After Colville, Barrows took a job as a music teacher at Foster High School in Tukwila. In 1969, when Thomas Jefferson High opened, Barrows, his wife and their six children moved to Federal Way and he organized TJ's music department. He started an a cappella group of over one hundred voices, a girl's choir of ninety voices, a boy's choir of thirty, and a swing group of twenty.
"The music teacher is usually the last one out of the parking lot in the evenings, with rehearsals and such," Barrows said. "It was a busy time, and in the summers I would attend workshops and search for new and challenging musical literature."
From 1976 until 1995, Barrows taught at Lincoln, Kentridge and Decateur High Schools. During his thirty years of teaching, Don's choirs were often chosen to perform at both state and Northwest music conferences.
In addition to his teaching duties, Barrows was the music director of the Puget Sound Musical Theater for ten years, and director of a community women's choir named Harmony Unlimited. He also began serving as the choirmaster at St. Vincent de Paul Church in Federal Way, a position he still holds and plans to continue indefinitely.
In 1993, Barrows retired from teaching.
"I was eager for a change," said Barrows. "I decided to fulfill another dream and got together with my close friends Jim Burbidge, Carolyn Perrone, Al McEachern, and Joan Tabrum to organize a community choir."
The Federal Way Chorale was born. Featuring a full range of voices, from high school students to grandmothers, the choir is comprised of around ninety voices for the December concert and around sixty for the two spring concerts.
"We have try-outs twice a year, and typically have more people joining us for the holidays," explained Barrows. "Prospective members should have a bit of experience singing in a choir, there's only so much hair I can lose."
Anyone with a talent for singing may audition for the Federal Way Chorale. Try-outs are held before the first fall rehearsal, and again in January for the spring season. The group rehearses and performs at the United Methodist Church on the corner of 51st South and 297th.
"The Federal Way Chorale started around my kitchen table, and four of the original five still sing with the group, " said Joan Tabrum last week. "I first met Don while singing in Harmony Unlimited. He's a great director and we'll miss him."
When asked about his directing style, Tabrum said, "The best way to describe Don is that he has a certain sound that he hears in his brain, and we rehearse until we can match that."
The title of their spring concert, "From Back to Broadway," sums up the FW Chorale's musical offerings. Folk songs and American spirituals also get the spotlight, and the December concert features all types of carols.

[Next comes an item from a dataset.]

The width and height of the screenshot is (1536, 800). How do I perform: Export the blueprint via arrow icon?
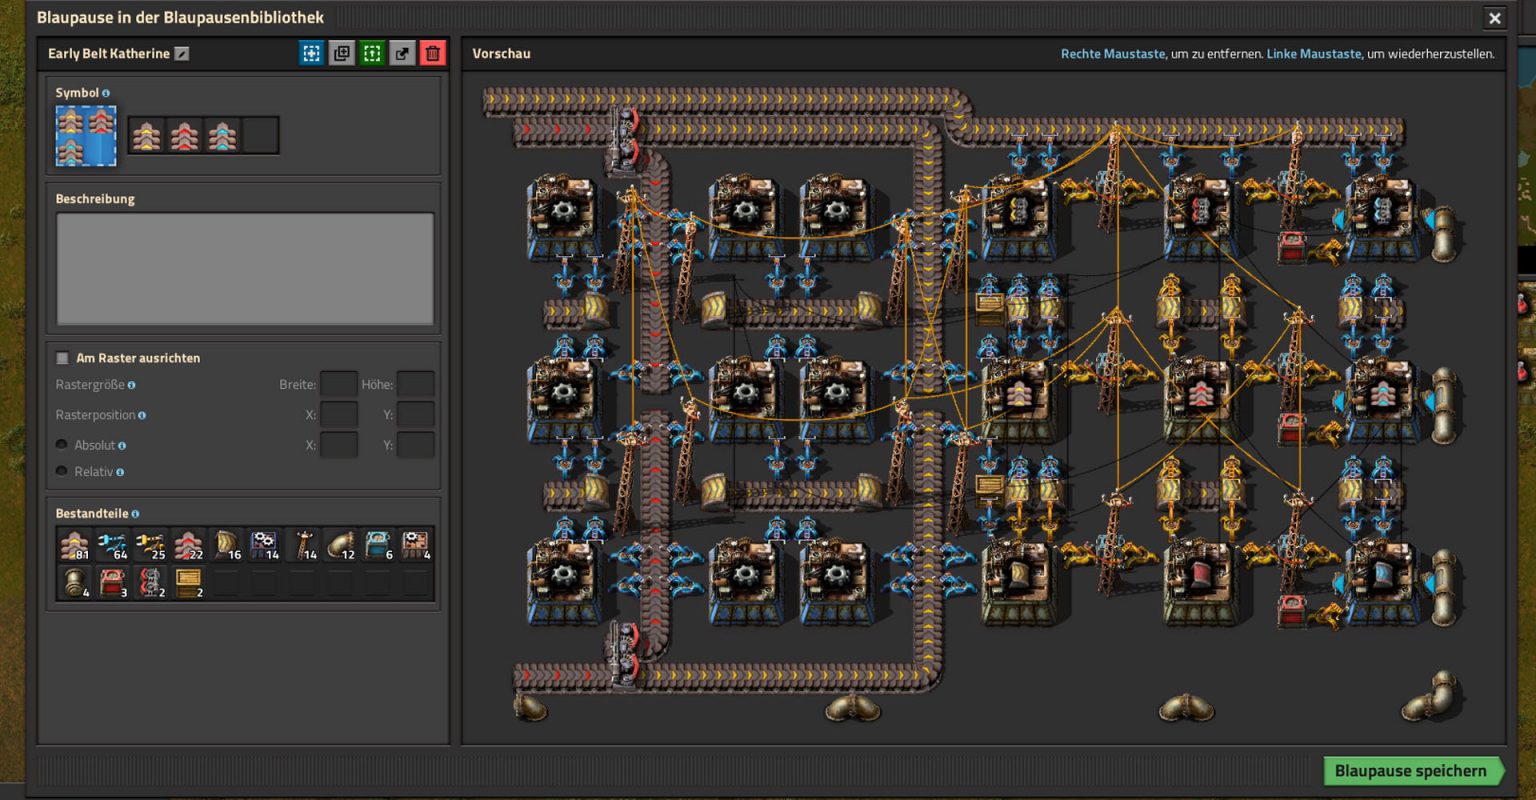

"The Auburn Symphony will play with us at our Holiday concert, and I'm really looking forward to that," said Barrows.
When Barrows retired from teaching, he became very active in the Kiwanis Club of Greater Federal Way. As Secretary, he organizes a fund drive each year for needy families in cooperation with the Federal Way Fire Department. At the start of the school year, he sends out letters to Federal Way elementary school counselors, asking them to identify students whose families could use some holiday cheer. Come December, around one hundred families receive two or three toys per child and enough food for a week's worth of meals.
He also got his realtor's license so he could work with his wife, an associate realtor for Windermere Real Estate.
"We will still spend most of the year in the South Sound; we love our house, and the community, plus we have five grandchildren here," said Barrows. When asked if any of his children followed in his musical footsteps, Barrows replied, "Three of my kids work for Microsoft...although they sing in their church choirs, their jobs are a bit more lucrative than that of a choir director. But I wouldn't have done anything else."